Tra una settimana esatta l’Italia avrà una maggioranza politica (difficile, ma si sa, che questa si traduca in una maggioranza di governo). Ciò significa che dopo un anno di sospensione tecnica, i partiti – incluso quello capitanato dal premier “ex” tecnico – dovrebbero riprendere le redini della scena pubblica. In queste ore fioccano sondaggi (sotto forma di “scommesse ippiche”, forza dei simboli si potrebbe dire) che, con le loro proiezioni, contribuiscono alla degenerazione di una campagna elettorale debole di contenuti e forte solo nei toni. E c’è il rischio che dalla parentesi tecnocratica si possa passare a una destra tra parentesi, assente o con una minuscola rappresentanza parlamentare.

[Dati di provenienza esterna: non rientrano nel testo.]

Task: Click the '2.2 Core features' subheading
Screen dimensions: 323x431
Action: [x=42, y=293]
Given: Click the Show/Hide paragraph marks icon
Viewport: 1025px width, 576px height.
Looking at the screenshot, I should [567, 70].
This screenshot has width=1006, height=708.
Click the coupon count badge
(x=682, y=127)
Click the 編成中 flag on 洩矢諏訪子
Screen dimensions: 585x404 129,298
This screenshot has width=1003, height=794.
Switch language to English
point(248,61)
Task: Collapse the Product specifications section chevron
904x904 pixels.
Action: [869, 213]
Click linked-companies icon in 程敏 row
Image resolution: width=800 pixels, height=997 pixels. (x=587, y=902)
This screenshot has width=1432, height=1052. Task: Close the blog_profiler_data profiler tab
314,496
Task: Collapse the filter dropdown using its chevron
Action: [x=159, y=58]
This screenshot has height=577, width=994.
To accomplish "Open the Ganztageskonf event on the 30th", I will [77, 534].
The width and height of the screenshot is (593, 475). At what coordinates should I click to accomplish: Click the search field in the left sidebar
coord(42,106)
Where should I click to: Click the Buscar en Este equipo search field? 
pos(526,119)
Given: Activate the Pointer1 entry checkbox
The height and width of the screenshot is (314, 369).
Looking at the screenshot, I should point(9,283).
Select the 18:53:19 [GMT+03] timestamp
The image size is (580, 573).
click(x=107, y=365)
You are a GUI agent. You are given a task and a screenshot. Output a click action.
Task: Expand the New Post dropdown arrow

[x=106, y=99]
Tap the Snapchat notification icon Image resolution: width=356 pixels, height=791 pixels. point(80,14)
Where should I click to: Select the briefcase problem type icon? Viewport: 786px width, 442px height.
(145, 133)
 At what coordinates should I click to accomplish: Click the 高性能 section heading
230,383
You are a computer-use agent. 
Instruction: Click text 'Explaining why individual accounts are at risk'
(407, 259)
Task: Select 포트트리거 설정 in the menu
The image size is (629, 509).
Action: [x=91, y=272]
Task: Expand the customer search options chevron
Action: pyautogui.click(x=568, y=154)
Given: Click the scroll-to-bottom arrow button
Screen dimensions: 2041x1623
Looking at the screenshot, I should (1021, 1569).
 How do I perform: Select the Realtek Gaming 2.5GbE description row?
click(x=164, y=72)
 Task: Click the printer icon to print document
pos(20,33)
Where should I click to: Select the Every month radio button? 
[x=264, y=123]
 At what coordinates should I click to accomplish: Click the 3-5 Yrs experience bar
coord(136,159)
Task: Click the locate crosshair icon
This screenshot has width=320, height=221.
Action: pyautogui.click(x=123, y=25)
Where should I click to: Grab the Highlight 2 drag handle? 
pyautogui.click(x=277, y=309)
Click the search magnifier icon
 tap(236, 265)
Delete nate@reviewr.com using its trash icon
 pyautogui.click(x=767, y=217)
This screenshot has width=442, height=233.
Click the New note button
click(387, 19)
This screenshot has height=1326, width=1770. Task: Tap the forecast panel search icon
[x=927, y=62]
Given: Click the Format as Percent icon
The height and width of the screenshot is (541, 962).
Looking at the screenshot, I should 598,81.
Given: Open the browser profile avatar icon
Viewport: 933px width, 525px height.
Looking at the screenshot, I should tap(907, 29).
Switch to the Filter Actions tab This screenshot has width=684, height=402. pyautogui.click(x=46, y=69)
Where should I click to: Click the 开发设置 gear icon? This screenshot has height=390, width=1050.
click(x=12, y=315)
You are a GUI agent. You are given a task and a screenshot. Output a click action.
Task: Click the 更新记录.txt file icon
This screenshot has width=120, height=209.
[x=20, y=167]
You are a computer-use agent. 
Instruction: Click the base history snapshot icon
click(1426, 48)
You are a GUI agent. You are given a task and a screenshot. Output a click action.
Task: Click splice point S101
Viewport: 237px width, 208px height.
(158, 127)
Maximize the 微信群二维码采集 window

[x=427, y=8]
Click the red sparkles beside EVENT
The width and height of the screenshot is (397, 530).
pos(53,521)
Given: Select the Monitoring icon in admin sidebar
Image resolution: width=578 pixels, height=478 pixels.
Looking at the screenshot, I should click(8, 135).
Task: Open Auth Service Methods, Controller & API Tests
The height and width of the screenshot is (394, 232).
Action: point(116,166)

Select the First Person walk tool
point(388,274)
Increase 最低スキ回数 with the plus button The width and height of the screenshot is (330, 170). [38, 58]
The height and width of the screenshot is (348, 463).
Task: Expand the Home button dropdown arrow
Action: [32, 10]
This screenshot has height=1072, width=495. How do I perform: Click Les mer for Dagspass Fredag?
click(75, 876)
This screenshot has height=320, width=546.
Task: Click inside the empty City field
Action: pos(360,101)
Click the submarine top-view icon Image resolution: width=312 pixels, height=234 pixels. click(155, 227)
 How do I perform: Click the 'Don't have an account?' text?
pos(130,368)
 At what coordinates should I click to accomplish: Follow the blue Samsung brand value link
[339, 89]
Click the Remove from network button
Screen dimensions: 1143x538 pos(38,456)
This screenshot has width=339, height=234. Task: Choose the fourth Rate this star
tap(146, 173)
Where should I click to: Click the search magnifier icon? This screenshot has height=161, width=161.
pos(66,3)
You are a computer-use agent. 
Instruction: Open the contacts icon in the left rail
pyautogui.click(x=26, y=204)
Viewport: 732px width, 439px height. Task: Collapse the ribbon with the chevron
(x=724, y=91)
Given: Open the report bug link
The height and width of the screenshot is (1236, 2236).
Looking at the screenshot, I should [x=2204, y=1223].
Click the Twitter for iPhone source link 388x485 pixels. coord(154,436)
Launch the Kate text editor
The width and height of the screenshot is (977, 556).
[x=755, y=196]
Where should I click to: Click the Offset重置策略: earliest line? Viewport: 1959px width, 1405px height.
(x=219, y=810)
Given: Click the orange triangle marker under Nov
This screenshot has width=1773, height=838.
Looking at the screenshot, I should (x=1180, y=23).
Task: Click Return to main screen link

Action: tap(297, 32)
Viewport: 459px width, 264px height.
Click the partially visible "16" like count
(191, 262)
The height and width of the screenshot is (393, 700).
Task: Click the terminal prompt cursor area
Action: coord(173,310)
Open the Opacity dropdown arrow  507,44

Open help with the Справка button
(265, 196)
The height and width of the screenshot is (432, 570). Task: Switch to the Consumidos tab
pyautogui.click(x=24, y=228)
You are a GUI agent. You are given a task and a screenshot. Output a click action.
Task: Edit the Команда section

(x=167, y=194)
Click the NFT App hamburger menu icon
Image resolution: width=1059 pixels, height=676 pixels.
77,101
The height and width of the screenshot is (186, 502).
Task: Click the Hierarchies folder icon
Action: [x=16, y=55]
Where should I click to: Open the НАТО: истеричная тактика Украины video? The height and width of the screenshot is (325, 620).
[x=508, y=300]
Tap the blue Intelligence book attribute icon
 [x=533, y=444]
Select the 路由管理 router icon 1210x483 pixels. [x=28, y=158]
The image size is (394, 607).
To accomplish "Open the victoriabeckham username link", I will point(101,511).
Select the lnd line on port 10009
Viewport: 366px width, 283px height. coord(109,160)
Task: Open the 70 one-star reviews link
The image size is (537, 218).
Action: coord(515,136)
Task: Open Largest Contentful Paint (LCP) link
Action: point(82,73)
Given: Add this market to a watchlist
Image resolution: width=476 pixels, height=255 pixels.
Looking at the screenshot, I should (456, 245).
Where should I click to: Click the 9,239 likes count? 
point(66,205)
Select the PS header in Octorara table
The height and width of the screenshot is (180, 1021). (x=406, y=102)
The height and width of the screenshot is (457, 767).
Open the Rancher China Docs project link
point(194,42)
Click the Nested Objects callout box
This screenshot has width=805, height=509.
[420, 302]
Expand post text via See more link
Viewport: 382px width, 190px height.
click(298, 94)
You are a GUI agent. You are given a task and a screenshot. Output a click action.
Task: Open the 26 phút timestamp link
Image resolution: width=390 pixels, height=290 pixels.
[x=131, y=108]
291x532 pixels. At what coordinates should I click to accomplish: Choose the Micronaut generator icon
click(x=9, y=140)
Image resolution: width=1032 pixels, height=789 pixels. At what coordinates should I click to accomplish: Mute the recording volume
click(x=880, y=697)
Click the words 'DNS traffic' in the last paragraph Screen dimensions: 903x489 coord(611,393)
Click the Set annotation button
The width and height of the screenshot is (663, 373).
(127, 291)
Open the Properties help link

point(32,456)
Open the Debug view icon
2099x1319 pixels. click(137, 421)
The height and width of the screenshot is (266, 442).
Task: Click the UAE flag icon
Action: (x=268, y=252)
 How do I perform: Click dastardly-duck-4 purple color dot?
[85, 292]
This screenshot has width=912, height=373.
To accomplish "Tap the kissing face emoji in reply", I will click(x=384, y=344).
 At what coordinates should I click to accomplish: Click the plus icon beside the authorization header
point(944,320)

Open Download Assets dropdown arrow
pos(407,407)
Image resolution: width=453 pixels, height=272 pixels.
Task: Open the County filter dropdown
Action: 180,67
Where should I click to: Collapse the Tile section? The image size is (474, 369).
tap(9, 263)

Rispetto a questo è possibile azzardare anche alcune ipotesi, dato che le certezze non mancano. Tra quest’ultime di sicuro c’è che il Movimento Cinque Stelle entrerà prepotentemente in Parlamento. Sulla natura dei suoi eletti, sulla capacità di drenare l’inesperienza da parte del fondatore, ci sono tanti dubbi. Sono in tanti a scommettere sull’arrivo sì di un’iniezione – di certo salutare – di società civile nelle aule parlamentari. Ma in tanti scommettono anche sull’arrivo di un non meglio quantificabile fronte di novelli Scilipoti dalle fila dei grillino in direzione governativa. Staremo a vedere.
I sondaggi – anche gli ultimi malcelati – non hanno premiato la coalizione di Mario Monti. Se è vero che la sua lista è data tra il 9 e il 12%, ciò significa che il fronte dei “civici” rischia di arrivare quarto, dopo la sinistra, la destra e Grillo: se non è un flop poco ci manca. Anche per questo motivo la neolingua del “professore” si è arresa a utilizzare, in questi ultimi giorni, il canone linguistico della più prosaica campagna elettorale: proprio quello portato avanti da coloro i quali Monti ha definito «cialtroni». Se la lista del premier va male, disastrose sembrano le percentuali dei suoi alleati: Casini, prosciugato dal nuovismo dei montiani, terrà a stento la posizione. Mentre le immagini del teatro semivuoto davanti al quale Gianfranco Fini ha dovuto tenere un incontro elettorale, sembrano più di un presagio di disfatta per il leader di Fli. Ne riparleremo.
Pier Luigi Bersani da parte sua, maltrattato un giorno sì e l’altro da Mario Monti (che infatti oggi ha chiuso tatticamente ancora una volta, salvo smentirsi domani praticamente, le porte a un’alleanza post-voto con un centrosinistra che contempli Nichi Vendola), è colui il quale ha più da perdere da questa tornata elettorale. Passato l’effetto esaltante delle primarie, il segretario è stato costretto a gestire da un lato la rimonta del Cavaliere, dall’altra a smentire l’inevitabilità: il governo in coabitazione con i centristi. Per questo motivo – per esorcizzare gli spettri e in ricordo di un’autosufficienza dalle gambe corte in realtà – ha scelto di utilizzare la suggestione dell’usato sicuro: Romano Prodi sorridente dal palco di piazza del Duomo di Milano. Non proprio un talismano.
Tra una settimana, infine, avremo in dettaglio i risultati di questa destra politica in diaspora. Già, perché se Silvio Berlusconi, in ogni caso, canterà vittoria (e si siederà con ogni probabilità sul tavolo della contrattazione), tutta l’attenzione sarà riservata all’analisi di che cosa rimane della quota “nazionale” all’interno dell’alleanza. Da questo punto di vista – al netto dell’implosione dei transfughi finiani – ci sono stati alcuni segnali indicativi nella composizione delle liste del Pdl: riserva indiana per gli ex An. Mentre le altre liste di destra apparentate – secondo le rilevazioni – sono in bilico per il raggiungimento stesso del quorum minimo di coalizione. Da “esuli in patria”, insomma, gli uomini della destra potrebbero trasformarsi in esuli in Parlamento. Ma per il momento, è chiaro, questa è solo un’ipotesi.